It may not be the eternal spring that Ponce de León searched for, but thanks to Steve Horvath PhD, a professor of human genetics and biostatistics at the University of California, Los Angeles, the Fountain of Youth is not as elusive as it once was.
Horvath has developed a biological clock that makes it possible to measure the age of humans via tissue samples. "Many people associate the term 'biological clock' with issues surrounding fertility. Others think of it as a measure of longevity. I simply define a biological clock as a device that measures the passage of time in organs, tissues, and cells, based on biological data," Horvath explains. "The epigenetic clock is by far the most accurate biological clock that I am aware of, and it’s the first that allows one to contrast the ages of different organs and cell types collected from the same person. For example, it can be used to show that the heart tissue of a 50-year-old man is 10 years younger than the rest of his body."
The implications are huge. With more than 100,000 people dying daily from age-related afflictions, this clock could be a useful tool for studying aging, and developing ways to combat cancer and other diseases that are tied to getting older.
Horvath's work falls into an area of genetics called epigenomics, which studies epigenomes, the chemical compounds that modify DNA to tell it what to do. Without these little bosses, your heart cells wouldn't know to be heart cells, and your kidneys would have no clue that they're supposed to filter your blood. The chemical compounds that make up epigenomes are directly related to your environment; they come from things like the food you eat and the medications you take. One of the ways they deliver orders is through DNA methylation, where chemical tags attach to a DNA molecule and control the way it interacts with a cell's protein-making factory. Changes in DNA methylation occur over time.

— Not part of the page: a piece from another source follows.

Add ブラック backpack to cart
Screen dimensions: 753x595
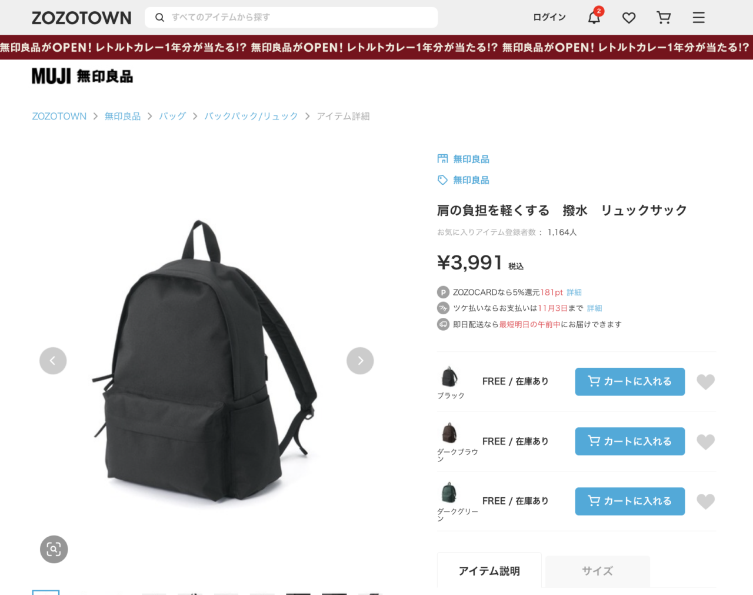[x=630, y=381]
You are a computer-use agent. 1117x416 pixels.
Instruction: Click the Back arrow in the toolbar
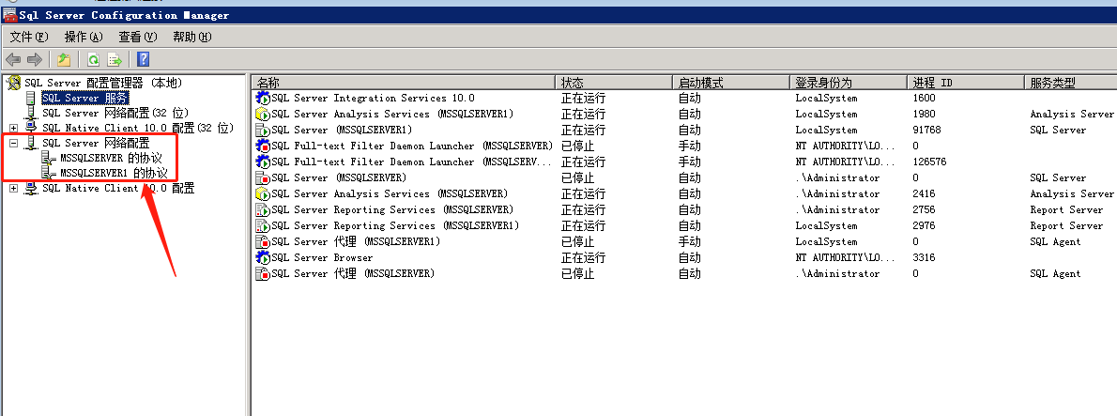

So in 2009, when Horvath decided to tackle the arduous process of developing biomarkers of aging, he turned to methylation data. "It has been known for decades that age has a profound effect on DNA methylation levels. So to develop the markers for this biological clock, I studied age effects on functional genomics data including gene expression data and DNA methylation data," Horvath says.
He began by collecting data from open access repositories, which amass DNA research from scientists around the world. The data shed light on nearly 8,000 cell and tissue samples from people of all ages, including specimens from the heart, brain, lungs, and liver. He extracted 39 datasets and used them to create an age predictor that references 353 specific DNA sites in the body where methylation is impacted by age. Then he tested his predictor on another 32 datasets by comparing each tissue's biological age to its chronological age. He also used almost 6,000 cancer tissue samples to study the relationship between cancer and aging.
What he found is that there were some tissues that consistently displayed a different biological age. For example, Horvath discovered that across the board, healthy breast tissue measured two to three years older than the rest of a woman's body. And for women with breast cancer, the tissue adjacent to the tumor was 12 years older and the tumor itself was 36 years ahead of schedule. This advanced tissue age could explain why age is a huge risk factor for developing cancer.
And when he examined pluripotent stem cells--adult cells that have been reprogrammed to an embryonic stem cell-like state--he got another big surprise. "The procedure used for turning mature cells into stem cells resets the epigenetic clock to zero. We are only at the very beginning of what will be a long research endeavor, but this demonstrates that one can turn back the hands of time of this epigenetic clock," he says. Forever young may not be so far behind.